Collection entries

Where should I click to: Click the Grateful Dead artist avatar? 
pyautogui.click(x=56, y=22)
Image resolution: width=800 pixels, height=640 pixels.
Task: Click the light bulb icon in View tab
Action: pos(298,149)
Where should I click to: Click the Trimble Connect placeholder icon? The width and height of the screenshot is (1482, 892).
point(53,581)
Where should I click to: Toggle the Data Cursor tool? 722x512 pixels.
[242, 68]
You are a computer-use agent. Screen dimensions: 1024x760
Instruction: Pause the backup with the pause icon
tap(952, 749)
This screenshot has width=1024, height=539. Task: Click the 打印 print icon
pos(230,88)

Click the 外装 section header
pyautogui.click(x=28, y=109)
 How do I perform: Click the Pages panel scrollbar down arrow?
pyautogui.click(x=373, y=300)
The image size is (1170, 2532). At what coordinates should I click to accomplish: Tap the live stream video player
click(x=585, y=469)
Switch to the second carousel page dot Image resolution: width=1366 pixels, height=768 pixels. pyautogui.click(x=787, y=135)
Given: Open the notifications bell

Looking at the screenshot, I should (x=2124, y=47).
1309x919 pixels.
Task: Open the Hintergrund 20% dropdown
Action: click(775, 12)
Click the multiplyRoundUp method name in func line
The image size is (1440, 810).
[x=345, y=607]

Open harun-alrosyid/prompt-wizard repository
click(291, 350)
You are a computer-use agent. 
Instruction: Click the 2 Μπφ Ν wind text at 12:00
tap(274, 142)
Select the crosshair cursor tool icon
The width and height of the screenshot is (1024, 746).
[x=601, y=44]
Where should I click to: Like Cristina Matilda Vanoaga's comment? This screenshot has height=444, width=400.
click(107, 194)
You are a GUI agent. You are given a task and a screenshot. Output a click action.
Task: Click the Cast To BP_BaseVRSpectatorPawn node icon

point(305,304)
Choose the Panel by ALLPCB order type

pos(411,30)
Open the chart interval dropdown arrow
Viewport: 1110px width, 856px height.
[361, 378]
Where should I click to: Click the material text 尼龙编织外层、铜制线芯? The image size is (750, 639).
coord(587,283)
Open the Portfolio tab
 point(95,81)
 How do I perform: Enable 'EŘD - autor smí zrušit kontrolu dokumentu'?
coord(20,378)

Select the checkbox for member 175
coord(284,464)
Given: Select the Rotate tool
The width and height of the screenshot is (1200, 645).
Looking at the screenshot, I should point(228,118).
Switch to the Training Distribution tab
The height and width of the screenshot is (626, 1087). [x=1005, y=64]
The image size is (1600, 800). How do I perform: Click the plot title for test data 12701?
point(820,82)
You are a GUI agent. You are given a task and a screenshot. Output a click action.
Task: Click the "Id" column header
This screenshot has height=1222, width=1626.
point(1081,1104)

- [TASK]: Find the line with "Task: Click the Cast". Transcribe it and every line after it exactly, through the end of the records above, and nothing else.

- [WRITTEN REPLY]:
Task: Click the Cast To BP_BaseVRSpectatorPawn node icon

point(305,304)
Choose the Panel by ALLPCB order type

pos(411,30)
Open the chart interval dropdown arrow
Viewport: 1110px width, 856px height.
[361, 378]
Where should I click to: Click the material text 尼龙编织外层、铜制线芯? The image size is (750, 639).
coord(587,283)
Open the Portfolio tab
 point(95,81)
 How do I perform: Enable 'EŘD - autor smí zrušit kontrolu dokumentu'?
coord(20,378)

Select the checkbox for member 175
coord(284,464)
Given: Select the Rotate tool
The width and height of the screenshot is (1200, 645).
Looking at the screenshot, I should point(228,118).
Switch to the Training Distribution tab
The height and width of the screenshot is (626, 1087). [x=1005, y=64]
The image size is (1600, 800). How do I perform: Click the plot title for test data 12701?
point(820,82)
You are a GUI agent. You are given a task and a screenshot. Output a click action.
Task: Click the "Id" column header
This screenshot has height=1222, width=1626.
point(1081,1104)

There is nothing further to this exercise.